Copy the material from its start through the line containing "[x=795, y=771]", omitting the pictures.

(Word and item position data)
________________

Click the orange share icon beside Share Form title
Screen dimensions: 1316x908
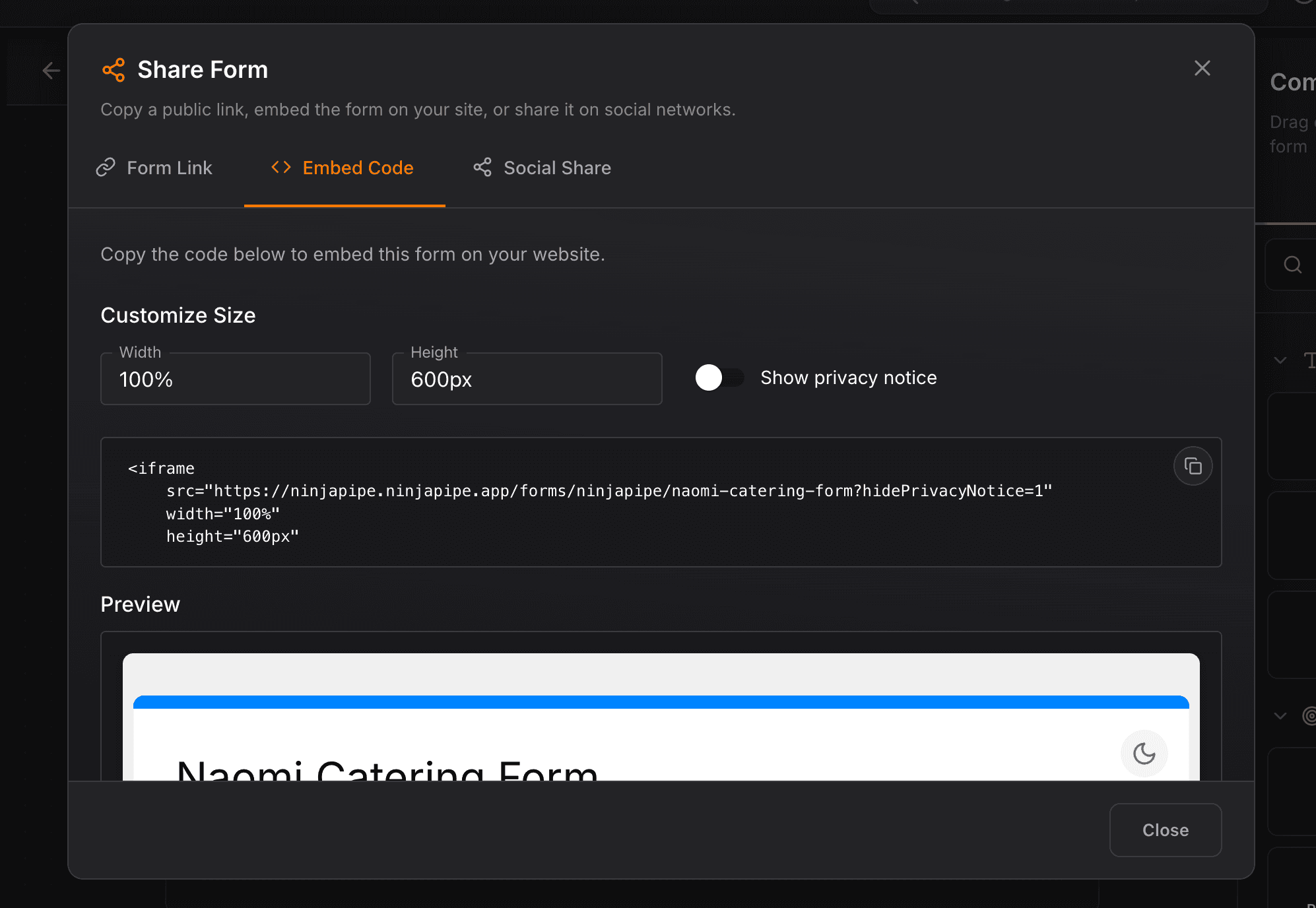114,69
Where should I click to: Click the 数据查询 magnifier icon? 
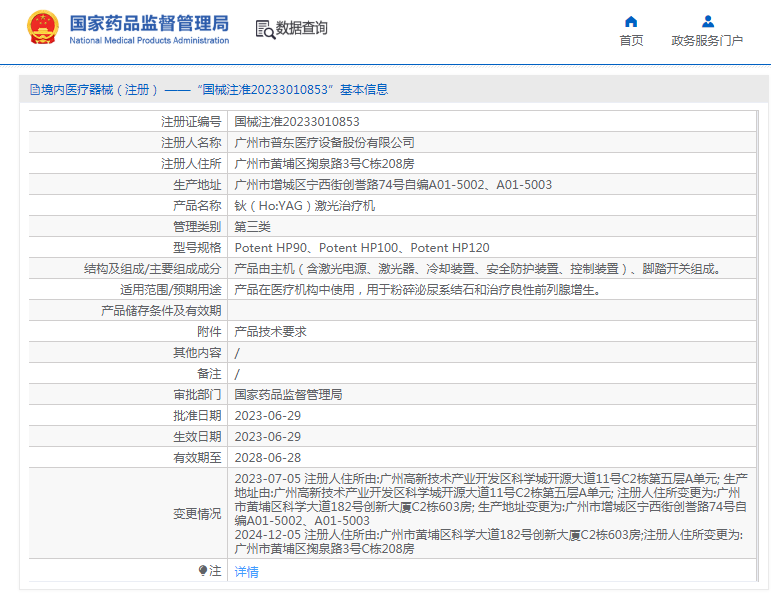(265, 29)
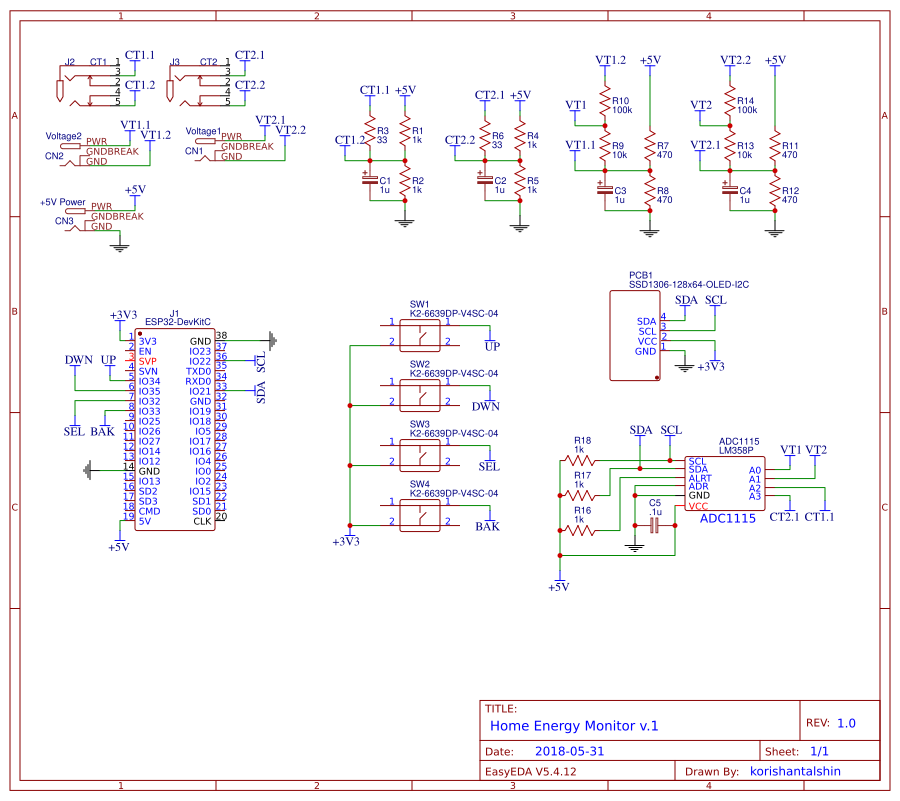Click the korishantalshin author name

[x=795, y=771]
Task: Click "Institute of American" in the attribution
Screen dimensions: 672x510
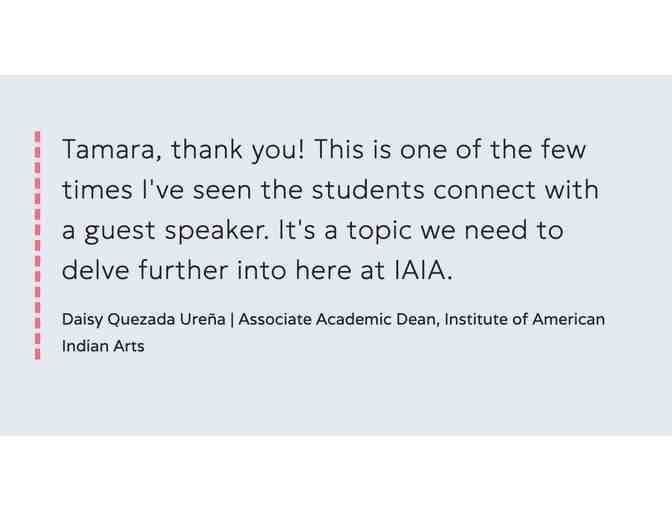Action: pyautogui.click(x=525, y=320)
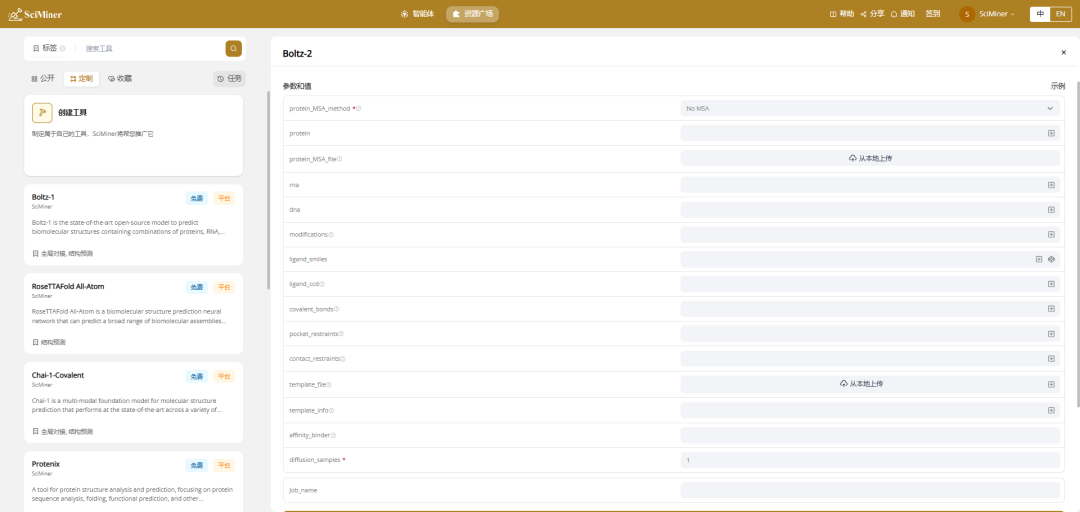Switch language to EN
Image resolution: width=1080 pixels, height=512 pixels.
(x=1059, y=14)
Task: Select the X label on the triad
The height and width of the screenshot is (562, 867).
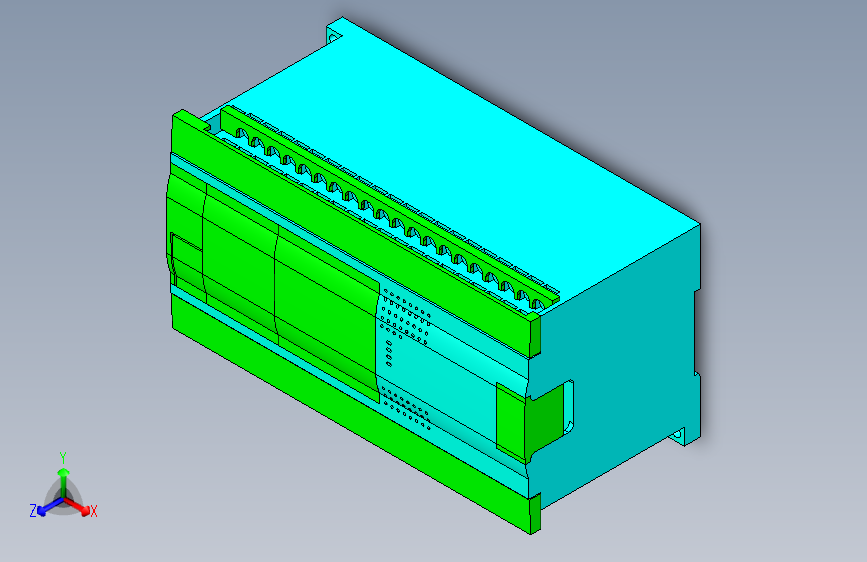Action: click(94, 511)
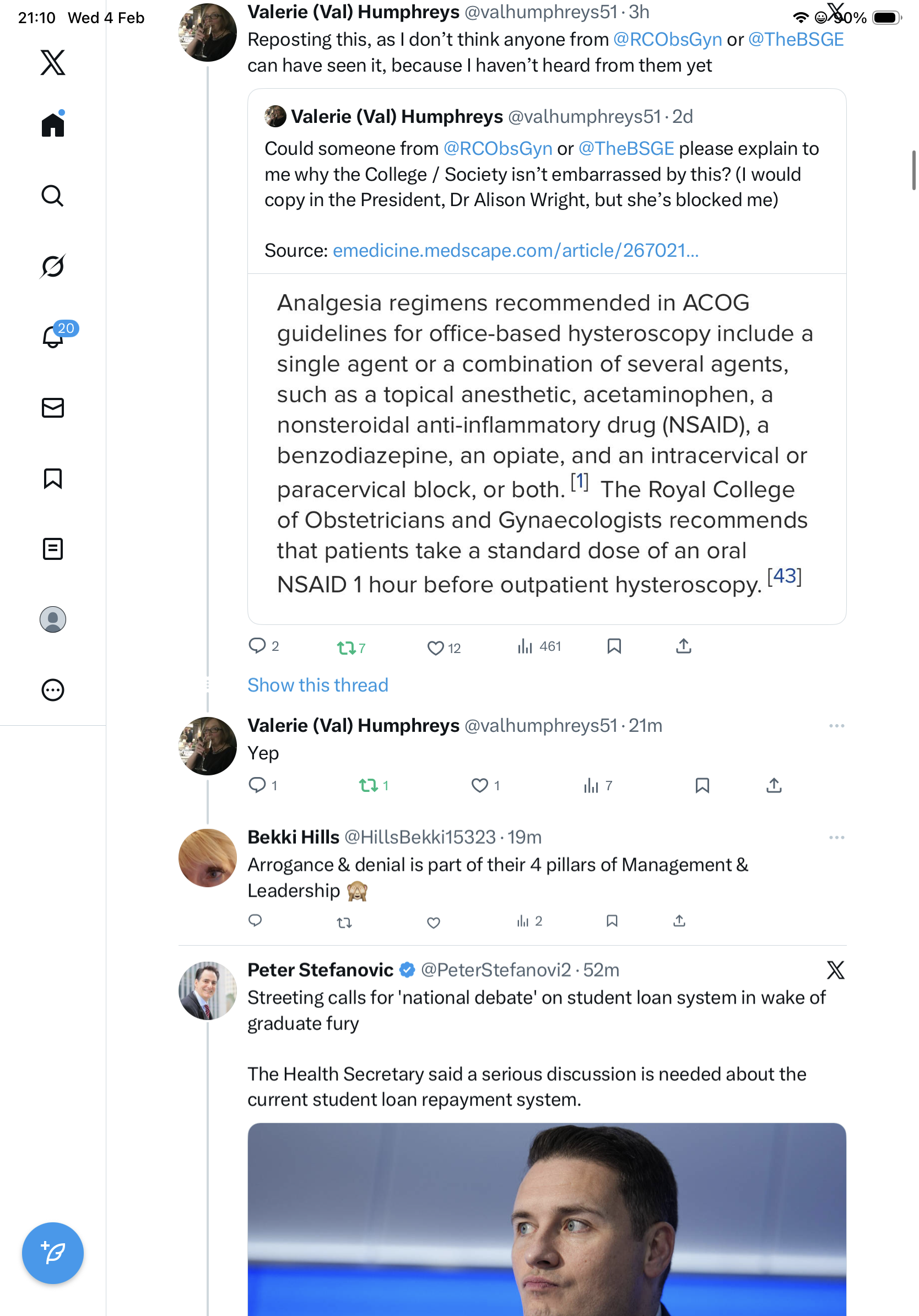Viewport: 919px width, 1316px height.
Task: Open the Messages envelope icon
Action: pyautogui.click(x=53, y=407)
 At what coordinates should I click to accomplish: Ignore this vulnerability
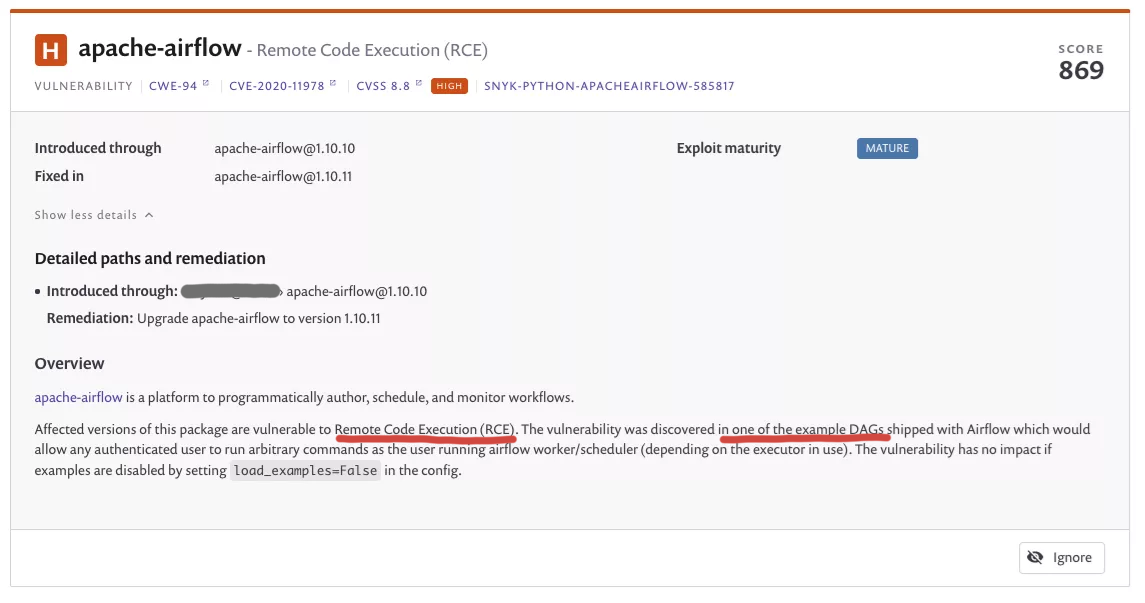pos(1061,557)
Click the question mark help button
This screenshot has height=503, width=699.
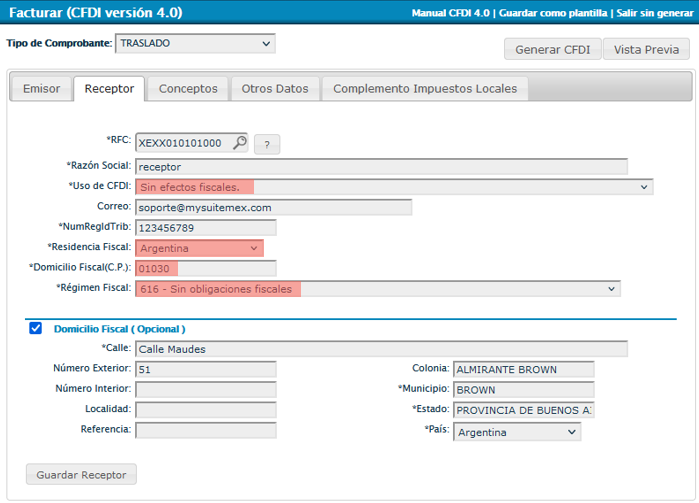(x=267, y=144)
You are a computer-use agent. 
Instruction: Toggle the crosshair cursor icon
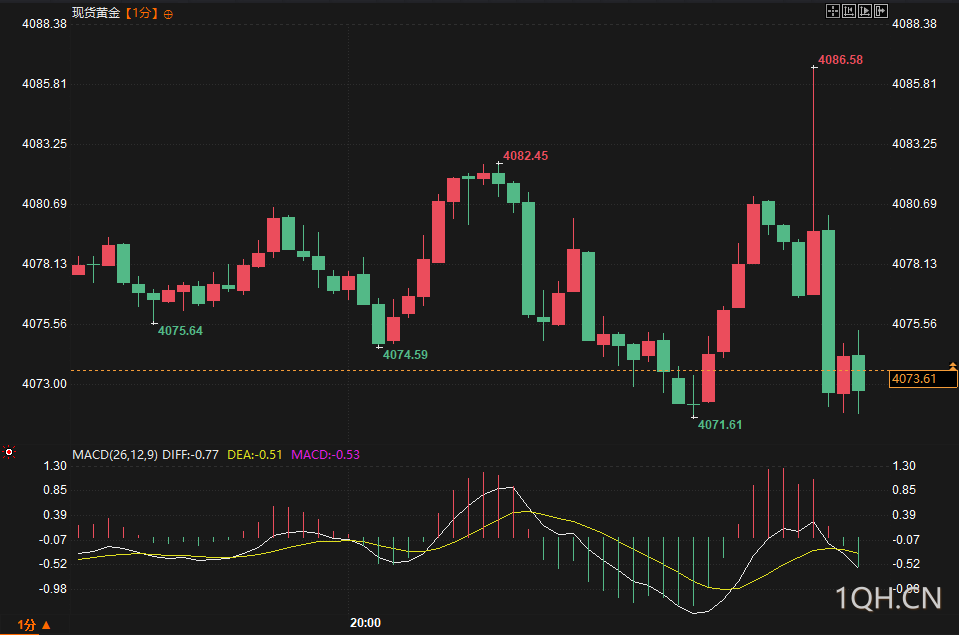832,11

________________

__Task output__:
Click the orange share icon beside Share Form title
Screen dimensions: 1316x908
114,69
Where should I click to: Click the 数据查询 magnifier icon? 
(265, 29)
Click the korishantalshin author name

[x=795, y=771]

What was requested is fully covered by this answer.